Extended Data Figure 2 Seafloor and radiocarbon distributions of the whole Pacific and the southeastern Pacific.
The whole Pacific (shown in a–c) comprises the main Pacific (shown in Fig. 3) and the southeastern Pacific (shown in d–f) domains defined in Extended Data Fig. 1b. a, d, Zonally summed seafloor areas as a function of latitude and depth. b, e, Zonally summed incrop areas as a function of latitude and pseudo-depth. c, f, Along-density zonal mean radiocarbon content (Δ14C) as a function of latitude and pseudo-depth. Panels with a pseudo-depth y axis have density contoured in black every 0.1 kg m−3 for γ ≥ 27.5 kg m−3. White curves depict the local northward–southward and diabatic–adiabatic transition levels inferred from the incrop area distribution, as in Fig. 3. The cluster of large incrop areas within 28–28.06 kg m−3 south of 20° N seen in b originates in the southeastern Pacific, which hosts a secondary circulation branch71,72 separate from the main abyssal overturning cell (Methods).
Extended Data Figure 3 Indian seafloor and radiocarbon distributions.
a, d, g, j, Zonally summed seafloor areas as a function of latitude and depth. b, e, h, k, Zonally summed incrop areas as a function of latitude and pseudo-depth. c, f, i, l, Along-density zonal mean radiocarbon content (Δ14C) as a function of latitude and pseudo-depth. Note that the colour scales differ from those in Fig. 3. Panels with a pseudo-depth y axis have density contoured in black every 0.1 kg m−3 for γ ≥ 27.5 kg m−3. White curves in all panels except g–i depict the local northward–southward and diabatic–adiabatic transition levels inferred from the incrop area distribution, as in Fig. 3. In the Central Indian Basin (g–i), whose abyss is not fed from the south but instead through gaps in the Ninety East Ridge, the white curves correspond to the peak and weak incrop density surfaces based on the total sub-basin incrop profile. Sub-basin masks are shown in Extended Data Fig. 1b.
Extended Data Figure 4 Atlantic seafloor and radiocarbon distributions.
a, d, Zonally summed seafloor areas as a function of latitude and depth. b, e, Zonally summed incrop areas as a function of latitude and pseudo-depth. c, f, Along-density zonal mean radiocarbon content (Δ14C) as a function of latitude and pseudo-depth. Notice that the colour scales differ from those in Fig. 3. Panels with a pseudo-depth y axis have density contoured in black every 0.1 kg m−3 for γ ≥ 27.5 kg m−3. In the western Atlantic (a–c), white curves depict the local northward–southward and diabatic–adiabatic transition levels inferred from the incrop area distribution, as in Fig. 3. In the eastern Atlantic (d–f), whose abyss is not fed from the south but instead through ridge gaps in the vicinity of the Equator, white curves correspond to peak and weak incrop density surfaces based on the total sub-basin incrop profile. Sub-basin masks are shown in Extended Data Fig. 1b.

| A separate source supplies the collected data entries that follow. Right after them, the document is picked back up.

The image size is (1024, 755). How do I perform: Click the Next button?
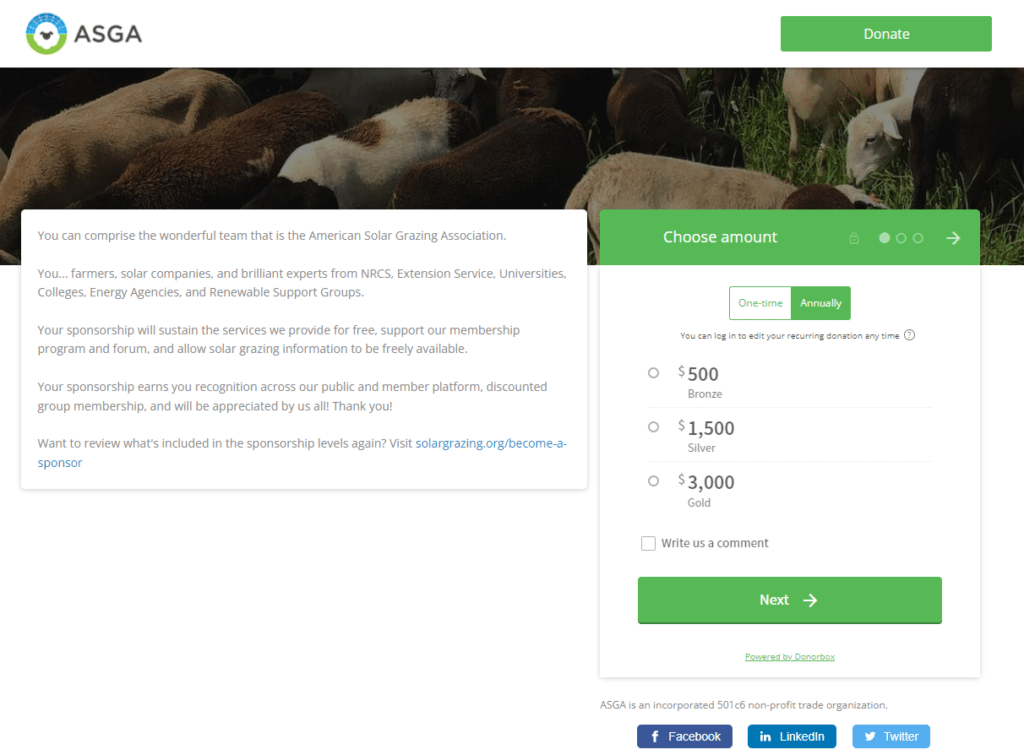coord(789,600)
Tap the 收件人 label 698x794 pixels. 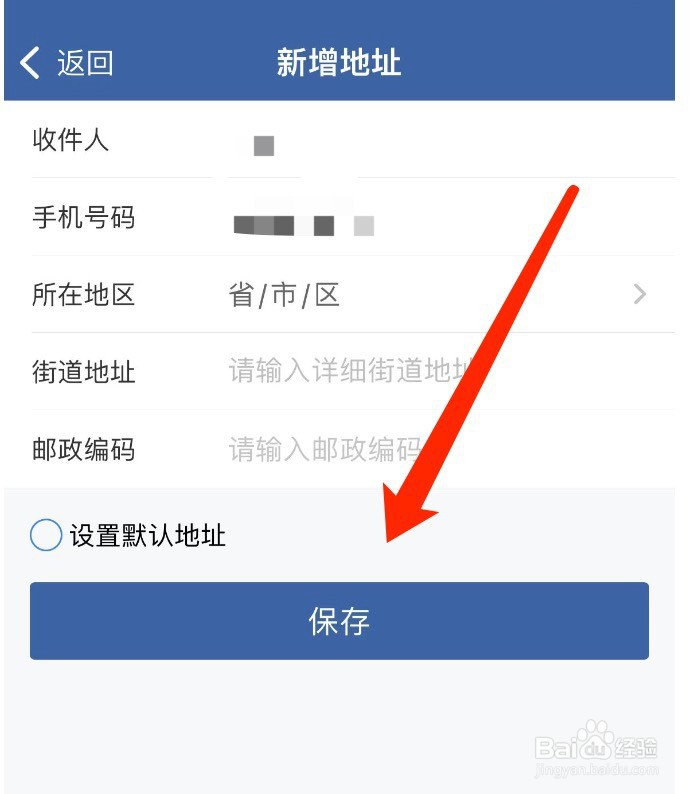(70, 139)
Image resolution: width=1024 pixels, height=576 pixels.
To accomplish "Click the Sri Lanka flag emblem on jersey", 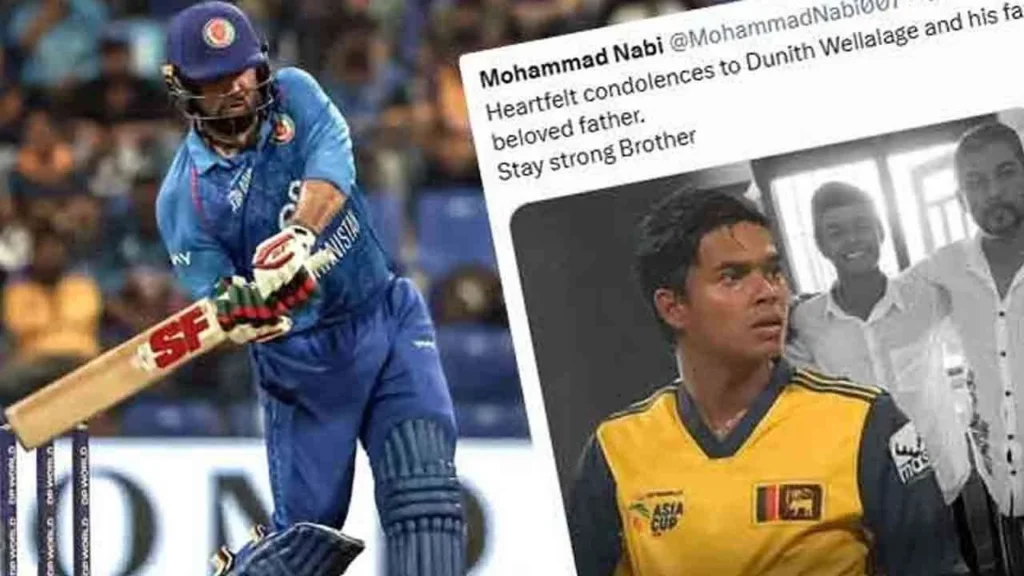I will (x=788, y=502).
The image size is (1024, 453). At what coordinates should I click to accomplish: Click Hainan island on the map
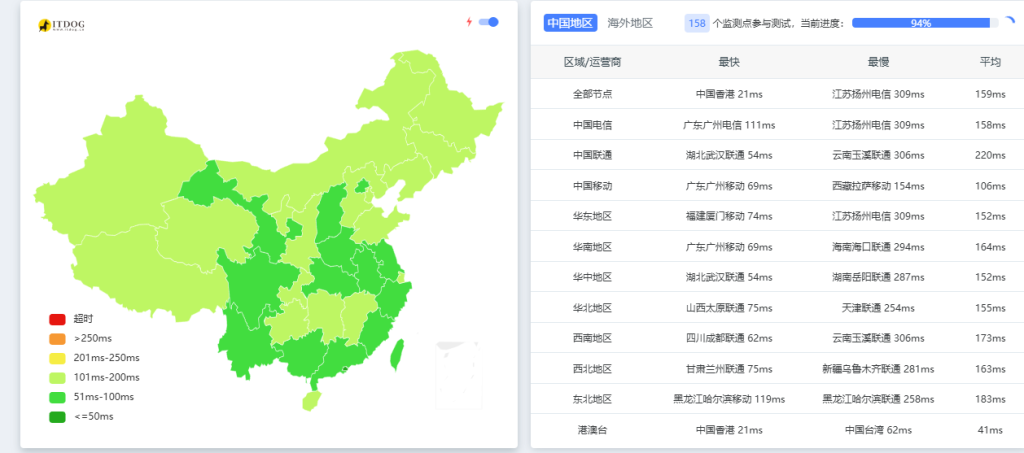311,400
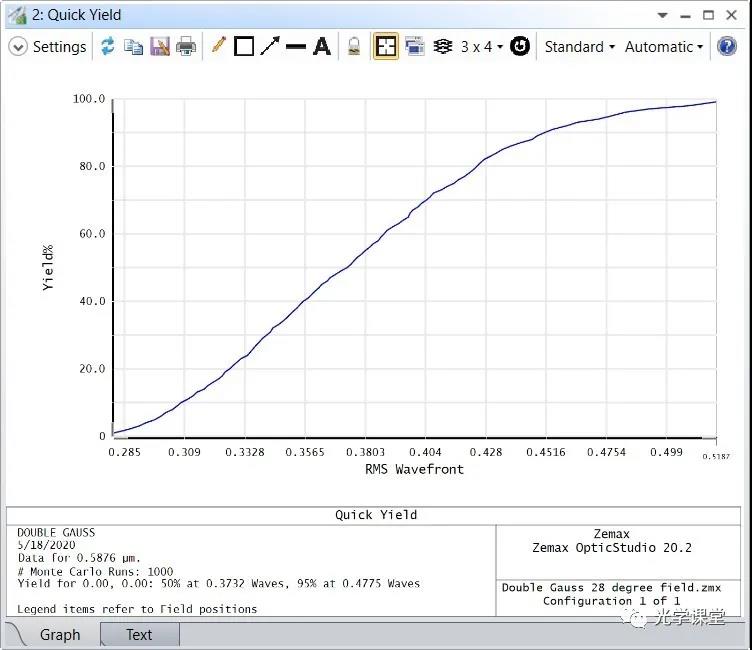The width and height of the screenshot is (752, 650).
Task: Open the Standard dropdown
Action: click(579, 47)
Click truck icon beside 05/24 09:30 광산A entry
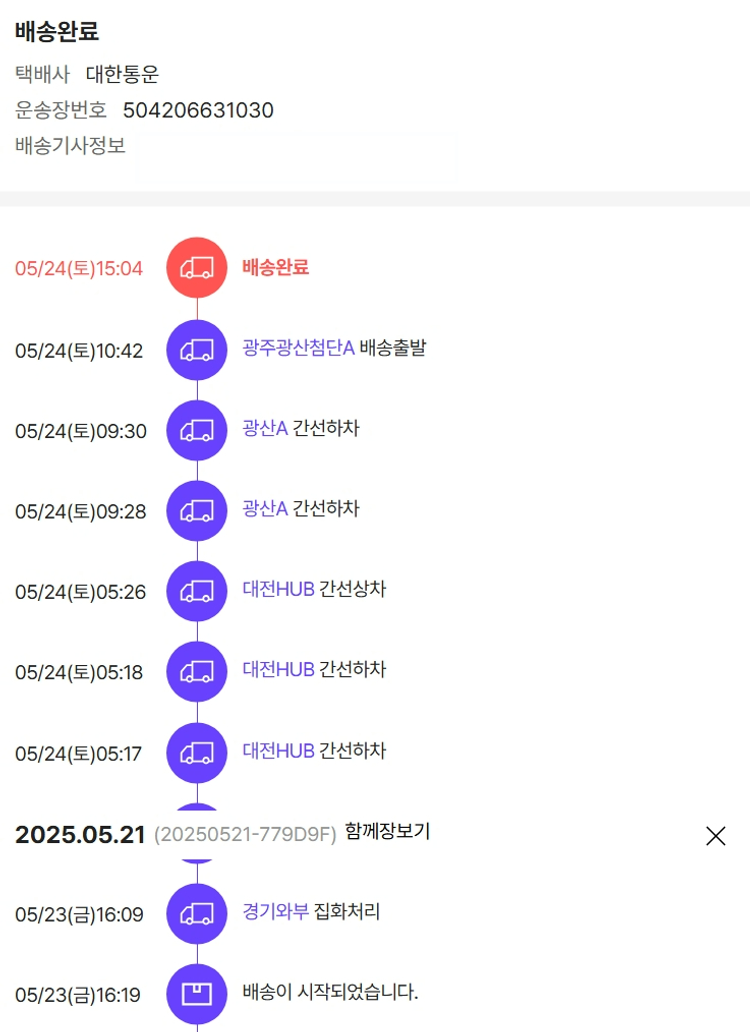The height and width of the screenshot is (1032, 750). [x=197, y=431]
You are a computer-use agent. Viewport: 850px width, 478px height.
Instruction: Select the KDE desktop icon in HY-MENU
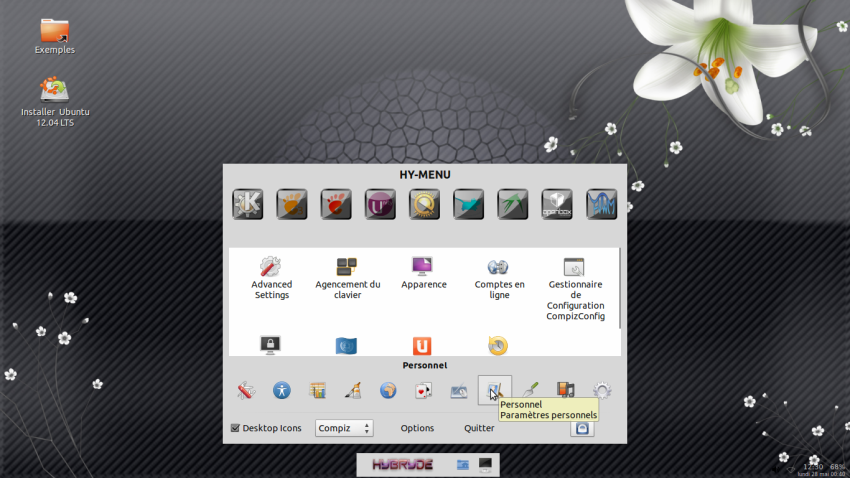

Extended Data Figure 5 Simplified sketch of the density transformation associated with scenarios S1 and S2.
a, Scenario S1 is the case of a uniform geothermal density sink or, equivalently, of a mixing-driven density flux that is uniform in the interior. Density loss occurs in a thin bottom boundary layer. The net density loss within a density layer, and therefore the dianeutral transport across it, is proportional to the layer’s incrop area. b, Scenario S2 is the case of bottom-enhanced turbulence where density loss in a thin bottom layer is compensated by an equal and opposite density gain above that layer. Density loss and density gain layers are sketched with equal thicknesses to illustrate this compensation: a density layer undergoes net density loss if the red area dominates over the blue area, and conversely. As an approximate rule, a density layer loses density in proportion to its incrop area but gains density in proportion to the incrop area of its underlying neighbour. Consequently, the larger the increase (or decrease) of incrop area with height, the larger the net density loss (or gain) of a density layer, and therefore the larger the net upwelling (or downwelling) transport across it.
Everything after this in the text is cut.